> **THE TASK**
The records should be written out in full, with nothing altered.

[Records from a dataset]
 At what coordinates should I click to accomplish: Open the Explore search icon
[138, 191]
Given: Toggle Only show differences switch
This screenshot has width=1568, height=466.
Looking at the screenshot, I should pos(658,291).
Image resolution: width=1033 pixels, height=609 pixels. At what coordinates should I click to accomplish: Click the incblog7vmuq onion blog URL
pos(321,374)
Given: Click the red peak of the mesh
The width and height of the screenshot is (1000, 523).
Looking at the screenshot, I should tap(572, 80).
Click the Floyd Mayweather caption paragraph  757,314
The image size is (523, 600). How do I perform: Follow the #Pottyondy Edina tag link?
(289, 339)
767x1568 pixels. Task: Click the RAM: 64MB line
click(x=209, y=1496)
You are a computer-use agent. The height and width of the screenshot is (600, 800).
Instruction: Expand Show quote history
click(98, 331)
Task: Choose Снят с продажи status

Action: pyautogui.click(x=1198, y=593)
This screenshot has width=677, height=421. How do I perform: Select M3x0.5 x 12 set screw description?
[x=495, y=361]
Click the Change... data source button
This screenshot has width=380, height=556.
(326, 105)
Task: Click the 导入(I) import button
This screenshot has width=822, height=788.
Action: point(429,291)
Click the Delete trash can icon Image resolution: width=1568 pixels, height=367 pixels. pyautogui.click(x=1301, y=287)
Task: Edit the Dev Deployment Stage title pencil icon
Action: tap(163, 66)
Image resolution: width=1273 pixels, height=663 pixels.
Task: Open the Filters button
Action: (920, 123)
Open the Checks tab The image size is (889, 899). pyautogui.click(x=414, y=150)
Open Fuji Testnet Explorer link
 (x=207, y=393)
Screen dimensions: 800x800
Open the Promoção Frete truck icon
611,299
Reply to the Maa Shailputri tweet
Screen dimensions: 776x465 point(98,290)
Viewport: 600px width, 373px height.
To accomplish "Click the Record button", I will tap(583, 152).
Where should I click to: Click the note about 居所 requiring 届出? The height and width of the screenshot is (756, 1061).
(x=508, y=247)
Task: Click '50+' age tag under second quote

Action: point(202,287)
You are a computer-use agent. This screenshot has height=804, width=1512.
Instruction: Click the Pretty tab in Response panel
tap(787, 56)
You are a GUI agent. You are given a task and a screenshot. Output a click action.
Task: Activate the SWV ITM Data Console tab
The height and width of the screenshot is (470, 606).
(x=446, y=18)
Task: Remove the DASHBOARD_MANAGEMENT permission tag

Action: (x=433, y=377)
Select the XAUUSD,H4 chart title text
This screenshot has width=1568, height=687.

> **SOLUTION FOR THIS PROBLEM**
 At what coordinates should I click to accomplish: Open the Explore search icon
[138, 191]
Given: Toggle Only show differences switch
This screenshot has width=1568, height=466.
Looking at the screenshot, I should pos(658,291).
Image resolution: width=1033 pixels, height=609 pixels. At what coordinates should I click to accomplish: Click the incblog7vmuq onion blog URL
pos(321,374)
Given: Click the red peak of the mesh
The width and height of the screenshot is (1000, 523).
Looking at the screenshot, I should tap(572, 80).
Click the Floyd Mayweather caption paragraph  757,314
The image size is (523, 600). How do I perform: Follow the #Pottyondy Edina tag link?
(289, 339)
767x1568 pixels. Task: Click the RAM: 64MB line
click(x=209, y=1496)
You are a computer-use agent. The height and width of the screenshot is (600, 800).
Instruction: Expand Show quote history
click(98, 331)
Task: Choose Снят с продажи status

Action: pyautogui.click(x=1198, y=593)
This screenshot has width=677, height=421. How do I perform: Select M3x0.5 x 12 set screw description?
[x=495, y=361]
Click the Change... data source button
This screenshot has width=380, height=556.
(326, 105)
Task: Click the 导入(I) import button
This screenshot has width=822, height=788.
Action: point(429,291)
Click the Delete trash can icon Image resolution: width=1568 pixels, height=367 pixels. pyautogui.click(x=1301, y=287)
Task: Edit the Dev Deployment Stage title pencil icon
Action: tap(163, 66)
Image resolution: width=1273 pixels, height=663 pixels.
Task: Open the Filters button
Action: (920, 123)
Open the Checks tab The image size is (889, 899). pyautogui.click(x=414, y=150)
Open Fuji Testnet Explorer link
 (x=207, y=393)
Screen dimensions: 800x800
Open the Promoção Frete truck icon
611,299
Reply to the Maa Shailputri tweet
Screen dimensions: 776x465 point(98,290)
Viewport: 600px width, 373px height.
To accomplish "Click the Record button", I will tap(583, 152).
Where should I click to: Click the note about 居所 requiring 届出? The height and width of the screenshot is (756, 1061).
(x=508, y=247)
Task: Click '50+' age tag under second quote

Action: point(202,287)
You are a computer-use agent. This screenshot has height=804, width=1512.
Instruction: Click the Pretty tab in Response panel
tap(787, 56)
You are a GUI agent. You are given a task and a screenshot. Output a click action.
Task: Activate the SWV ITM Data Console tab
The height and width of the screenshot is (470, 606).
(x=446, y=18)
Task: Remove the DASHBOARD_MANAGEMENT permission tag

Action: (x=433, y=377)
Select the XAUUSD,H4 chart title text
This screenshot has width=1568, height=687.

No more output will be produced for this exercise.